INFORMATION PROVIDED:
*** Block opens ***

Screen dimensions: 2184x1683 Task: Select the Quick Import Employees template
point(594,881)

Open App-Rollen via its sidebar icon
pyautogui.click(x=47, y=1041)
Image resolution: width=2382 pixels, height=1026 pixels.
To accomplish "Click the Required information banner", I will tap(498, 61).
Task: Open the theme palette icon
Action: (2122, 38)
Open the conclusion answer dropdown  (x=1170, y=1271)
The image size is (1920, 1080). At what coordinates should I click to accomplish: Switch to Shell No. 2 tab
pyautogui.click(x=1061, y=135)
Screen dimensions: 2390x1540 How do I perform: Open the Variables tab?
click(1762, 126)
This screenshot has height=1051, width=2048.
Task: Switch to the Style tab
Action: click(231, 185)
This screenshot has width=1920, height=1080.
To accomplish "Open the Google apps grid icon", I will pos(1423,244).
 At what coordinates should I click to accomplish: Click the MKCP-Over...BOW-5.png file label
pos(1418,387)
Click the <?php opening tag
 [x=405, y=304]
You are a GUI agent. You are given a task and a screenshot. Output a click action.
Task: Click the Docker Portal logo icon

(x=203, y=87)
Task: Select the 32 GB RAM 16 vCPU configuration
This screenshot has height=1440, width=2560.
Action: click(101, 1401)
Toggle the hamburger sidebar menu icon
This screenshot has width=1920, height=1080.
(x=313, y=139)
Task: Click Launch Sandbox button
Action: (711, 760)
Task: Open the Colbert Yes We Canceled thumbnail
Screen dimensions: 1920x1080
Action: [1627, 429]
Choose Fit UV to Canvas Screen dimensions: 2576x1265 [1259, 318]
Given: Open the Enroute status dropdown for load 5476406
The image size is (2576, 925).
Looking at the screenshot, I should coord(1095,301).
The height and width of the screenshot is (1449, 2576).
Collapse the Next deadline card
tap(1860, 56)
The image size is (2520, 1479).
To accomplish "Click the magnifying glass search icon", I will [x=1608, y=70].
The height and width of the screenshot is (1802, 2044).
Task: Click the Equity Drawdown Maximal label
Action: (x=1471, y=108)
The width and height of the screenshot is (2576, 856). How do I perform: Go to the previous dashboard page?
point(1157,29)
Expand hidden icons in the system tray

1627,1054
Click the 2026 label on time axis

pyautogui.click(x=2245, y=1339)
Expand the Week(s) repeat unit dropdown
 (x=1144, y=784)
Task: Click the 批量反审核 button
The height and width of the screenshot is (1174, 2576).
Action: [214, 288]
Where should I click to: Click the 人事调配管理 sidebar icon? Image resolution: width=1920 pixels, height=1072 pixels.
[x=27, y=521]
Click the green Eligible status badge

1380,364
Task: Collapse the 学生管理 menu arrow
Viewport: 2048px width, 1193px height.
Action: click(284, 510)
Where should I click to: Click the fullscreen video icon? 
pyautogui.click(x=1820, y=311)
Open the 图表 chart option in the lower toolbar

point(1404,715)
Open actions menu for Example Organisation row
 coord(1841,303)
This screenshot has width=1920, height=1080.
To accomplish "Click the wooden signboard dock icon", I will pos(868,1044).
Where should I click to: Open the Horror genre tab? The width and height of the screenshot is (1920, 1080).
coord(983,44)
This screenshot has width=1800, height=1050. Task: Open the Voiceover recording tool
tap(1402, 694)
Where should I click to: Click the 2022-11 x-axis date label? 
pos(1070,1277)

*** Block closes ***

EXERCISE DETAILS: Looking back over the data above, restate word for word the lines that begin at the line with "Click the <?php opening tag" and end at the line with "The image size is (2520, 1479).", inclusive.

EXPECTED ANSWER:
Click the <?php opening tag
 [x=405, y=304]
You are a GUI agent. You are given a task and a screenshot. Output a click action.
Task: Click the Docker Portal logo icon

(x=203, y=87)
Task: Select the 32 GB RAM 16 vCPU configuration
This screenshot has height=1440, width=2560.
Action: click(101, 1401)
Toggle the hamburger sidebar menu icon
This screenshot has width=1920, height=1080.
(x=313, y=139)
Task: Click Launch Sandbox button
Action: (711, 760)
Task: Open the Colbert Yes We Canceled thumbnail
Screen dimensions: 1920x1080
Action: [1627, 429]
Choose Fit UV to Canvas Screen dimensions: 2576x1265 [1259, 318]
Given: Open the Enroute status dropdown for load 5476406
The image size is (2576, 925).
Looking at the screenshot, I should coord(1095,301).
The height and width of the screenshot is (1449, 2576).
Collapse the Next deadline card
tap(1860, 56)
The image size is (2520, 1479).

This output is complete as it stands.